One minute your doing perfectly harmless paper crafts and you think what a good idea it would be to listen to music. The next thing you know you are listening to that music and thinking about the boy that turned you on... to it. Then you are thinking about that boy, that summer. There is always a smile. But you just have to wonder.... is he okay? Is he in love? Does he have a wife or kids? A steady job? Will I ever find out? I hope he is good, because he did a great thing for me. He made me feel incredible about myself at a time when your young and unsure of yourself. Sometimes the wonder of life really touches me. Just the way people and relationships mold your life. Well, wherever you are, thank you. I sincerely hope you find something really great out there.

Early morning edit: Henry DeTamble reminds me of him. This is probably the reason I love The Time Traveler's Wife the way I do. I think it is the dark hair, light eyes phenomenon.

That summer always leads to thinking about Corley. It was a great summer. The very best summer of my life, in a way that was so carefree. I had so much fun.

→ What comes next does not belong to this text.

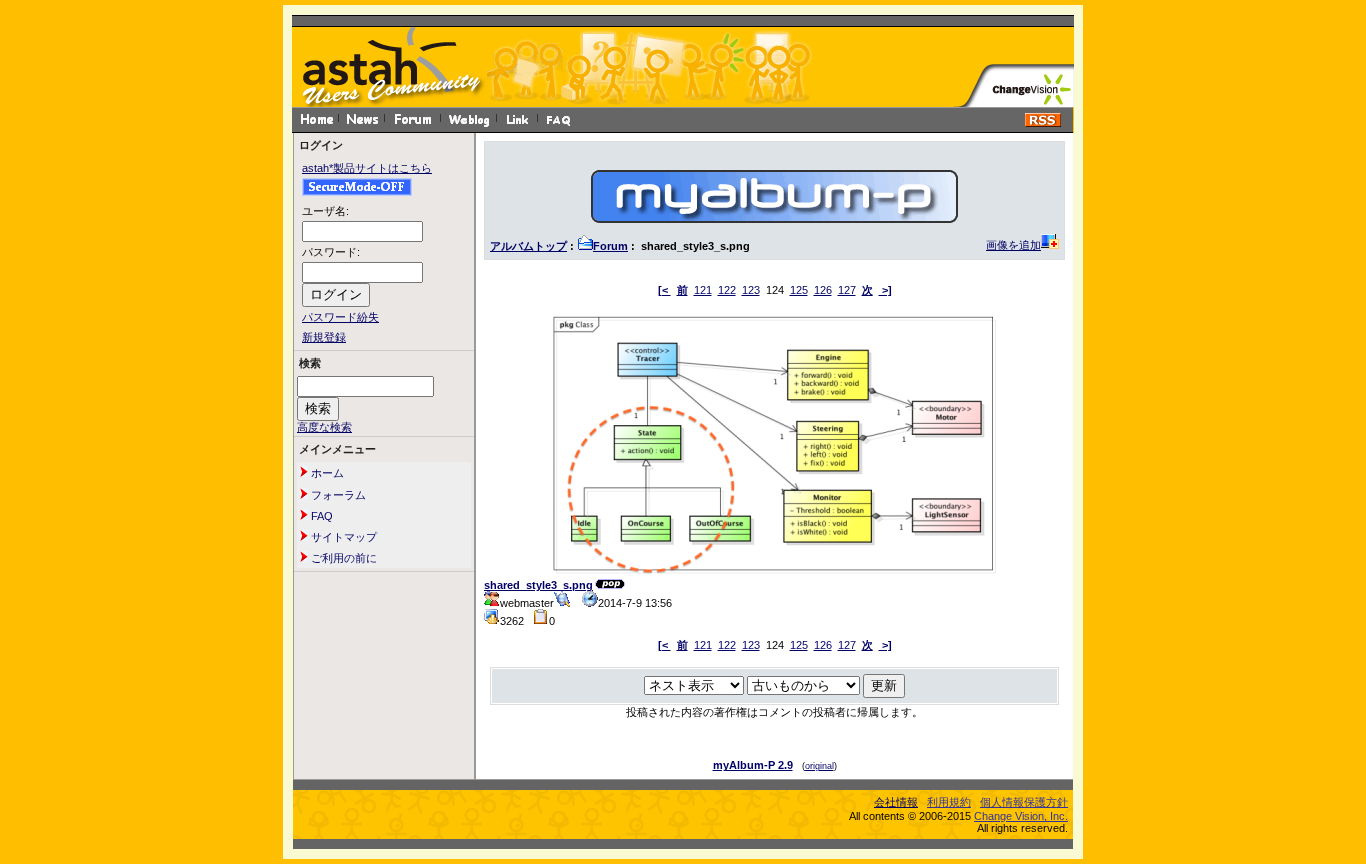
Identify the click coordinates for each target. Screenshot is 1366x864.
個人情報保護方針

and some days it feels like nothing
it always used to feel like plenty.

Thursday, May 03, 2007

So, I'm fairly sure that it hasn't quite sunk in yet that I got accepted to UT. I just don't feel it. Everyday I think maybe today will be the day when I stop feeling so apprehensive and just relax. Not yet.

Tuesday, May 01, 2007

Break-ins

Our neighbor two houses down scared someone off trying to break into their home. This is really weird to me. For one thing I leave our back door open (not unlocked, but literally open) pretty much around the clock whether we are home or not. My car is almost never locked and most of the time our front door isn't locked either. They wouldn't even have to break in to our house they could just stroll in. Second of all they said they were two teenage kids running away. They tried to break in at midnight when the people were home. They live on the corner so they don't have a privacy fence, and they kids were trying to get in the back door. Let me say this again cause I just don't believe it, the occupants of the house were there. This is the safest neighborhood I have ever lived in. Not that I haven't lived in some safe neighborhoods, but this one is by far the safest. Nobody lives here but middle aged white people. They might break into your retirement fund, but they won't break into your house. In fact our neighborhood is so white bred that a couple months back me and Kyle were leaving the house and there was a black man walking his dog and it really took me by surprise. I was telling Kyle, "Look! Look! There is a black man! " We lived here for over a year and had never seen one black person. I haven't seen him again. The other people probably ran him out of town.